#### Extract to read

I dont think the road has ever been easier than this year for the Yanks, they better capitalize with that Payroll , sorry Jim had to say it.


----------



## 2knees (Oct 2, 2006)

FRITOLAYGUY said:


> Payroll



just seeing that word gives me the chills.  When i used to post regularly on kzone, some guy obsessed nonstop about their payroll.  It made the threads unreadable.


----------



## JimG. (Oct 2, 2006)

FRITOLAYGUY said:


> I dont think the road has ever been easier than this year for the Yanks, they better capitalize with that Payroll , sorry Jim had to say it.



The road for the Yanks is NEVER easy because everyone expects/requires them to win...if they make it to the series and lose, they suck. If they win, it's expected and they had to because of the dreaded payroll.

Which other teams (Mets, Bosox, Orioles, etc) are in the payroll top 5? It sure as hell isn't the A's, Tigers, or Twins. 

So what is that saying about those other high payroll teams? At least George gets what he pays for.


----------



## FRITOLAYGUY (Oct 2, 2006)

Cmon Jim this time its easier, no Redsox which usually is a 7 gamer.. And no Angels , thats the team that just has your number for whatever reason.. The 2 biggest threats are out this year, no excuses!


----------



## JimG. (Oct 2, 2006)

FRITOLAYGUY said:


> Cmon Jim this time its easier, no Redsox which usually is a 7 gamer.. And no Angels , thats the team that just has your number for whatever reason.. The 2 biggest threats are out this year, no excuses!

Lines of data

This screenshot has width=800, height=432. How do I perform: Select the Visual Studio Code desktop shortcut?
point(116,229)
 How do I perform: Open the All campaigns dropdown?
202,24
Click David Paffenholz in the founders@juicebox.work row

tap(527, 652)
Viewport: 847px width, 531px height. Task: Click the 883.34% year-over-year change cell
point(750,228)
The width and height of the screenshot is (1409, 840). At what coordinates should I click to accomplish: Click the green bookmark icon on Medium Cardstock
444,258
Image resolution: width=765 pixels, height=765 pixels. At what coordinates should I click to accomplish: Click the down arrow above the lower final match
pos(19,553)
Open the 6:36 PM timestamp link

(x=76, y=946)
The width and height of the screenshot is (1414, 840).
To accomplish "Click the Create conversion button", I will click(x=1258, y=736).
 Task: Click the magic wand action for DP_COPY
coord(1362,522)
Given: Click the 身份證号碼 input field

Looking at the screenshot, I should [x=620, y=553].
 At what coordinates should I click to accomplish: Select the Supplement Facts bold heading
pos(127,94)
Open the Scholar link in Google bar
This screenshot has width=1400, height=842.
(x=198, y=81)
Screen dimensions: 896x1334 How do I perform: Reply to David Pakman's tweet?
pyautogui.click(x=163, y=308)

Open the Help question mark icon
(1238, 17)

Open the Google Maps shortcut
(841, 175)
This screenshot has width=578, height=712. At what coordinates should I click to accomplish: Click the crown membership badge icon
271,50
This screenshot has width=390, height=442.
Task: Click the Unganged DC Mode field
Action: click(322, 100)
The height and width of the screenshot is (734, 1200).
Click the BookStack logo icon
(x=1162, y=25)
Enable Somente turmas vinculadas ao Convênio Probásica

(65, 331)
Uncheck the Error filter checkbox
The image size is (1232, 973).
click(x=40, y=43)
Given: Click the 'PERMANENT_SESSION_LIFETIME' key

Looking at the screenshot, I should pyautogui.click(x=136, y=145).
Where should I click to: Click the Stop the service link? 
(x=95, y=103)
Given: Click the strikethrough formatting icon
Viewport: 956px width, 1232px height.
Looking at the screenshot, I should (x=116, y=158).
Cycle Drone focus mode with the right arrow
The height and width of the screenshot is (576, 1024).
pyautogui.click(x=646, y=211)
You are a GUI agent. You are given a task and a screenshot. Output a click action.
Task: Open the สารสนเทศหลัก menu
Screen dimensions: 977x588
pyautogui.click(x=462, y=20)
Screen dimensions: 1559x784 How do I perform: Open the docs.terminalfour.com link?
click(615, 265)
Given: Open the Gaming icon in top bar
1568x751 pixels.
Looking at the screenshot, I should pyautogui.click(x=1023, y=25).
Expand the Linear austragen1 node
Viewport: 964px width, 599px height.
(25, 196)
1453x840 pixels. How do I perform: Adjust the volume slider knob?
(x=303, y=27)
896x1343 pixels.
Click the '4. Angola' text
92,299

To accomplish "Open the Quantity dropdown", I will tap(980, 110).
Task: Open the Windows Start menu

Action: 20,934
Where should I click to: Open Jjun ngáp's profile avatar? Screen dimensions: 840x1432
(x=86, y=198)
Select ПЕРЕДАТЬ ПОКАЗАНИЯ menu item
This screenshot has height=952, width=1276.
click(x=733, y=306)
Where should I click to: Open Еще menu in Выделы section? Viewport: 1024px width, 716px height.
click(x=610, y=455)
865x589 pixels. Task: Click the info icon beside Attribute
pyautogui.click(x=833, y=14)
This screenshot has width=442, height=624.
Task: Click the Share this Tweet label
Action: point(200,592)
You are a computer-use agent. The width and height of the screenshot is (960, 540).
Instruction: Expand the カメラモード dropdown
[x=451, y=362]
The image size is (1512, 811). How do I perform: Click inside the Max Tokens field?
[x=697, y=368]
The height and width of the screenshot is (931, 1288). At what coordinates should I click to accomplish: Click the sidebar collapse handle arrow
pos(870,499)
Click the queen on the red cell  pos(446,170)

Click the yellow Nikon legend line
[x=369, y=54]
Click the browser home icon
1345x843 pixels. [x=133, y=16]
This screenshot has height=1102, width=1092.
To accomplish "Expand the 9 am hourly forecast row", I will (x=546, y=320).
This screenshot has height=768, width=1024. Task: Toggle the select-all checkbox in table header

#### Set problem 1
In the baseball forum thread, which two teams does FRITOLAYGUY say are out this year?
#### Set problem 2
Carry the baseball forum thread forward from its last line.
The rows are material apart from the forum thread.

#### Written reply 1
The Red Sox and the Angels.

#### Written reply 2
You neglected to respond to my question about the other high payroll teams though (I believe the Red Sox and Angels are in that group); why aren't those teams still playing?

If your going to hold teams to a winning standard just because of payroll, you need to answer that question. 

But I forget, that only applies to the Yankees; must be nice to live in a world filled with double standards.


----------



## FRITOLAYGUY (Oct 2, 2006)

It only applies to them because they are #1, u dont ever hear about the 2nd highest payroll or 3rd.. Its just like Arod, hes the highest paid he takes the brunt of it.. I bet u cant even tell me the 2nd highest paid without looking it up, hint he plays next to Arod, oh and the 3rd highest, ya they both throw to him.. But u never hear anything about them or Manny for instance i think hes like 6th or 7th now, a complete idiot and everyone accepts  him..  I dont have an excuse for the Redsox, they are the 2nd highest in baseball by far and turned in a  crap perfomance.. No 2004 doesnt tide me over either..  However 120Million is still 74 million behind the Yankees, now thats ALOT


----------



## FRITOLAYGUY (Oct 2, 2006)

http://www.onestopbaseball.com/TeamPayroll.asp

http://www.thephoenix.com/SportingEye/PermaLink.aspx?guid=dedfc714-9f46-4590-b72f-496cc66817dd


----------



## FRITOLAYGUY (Oct 2, 2006)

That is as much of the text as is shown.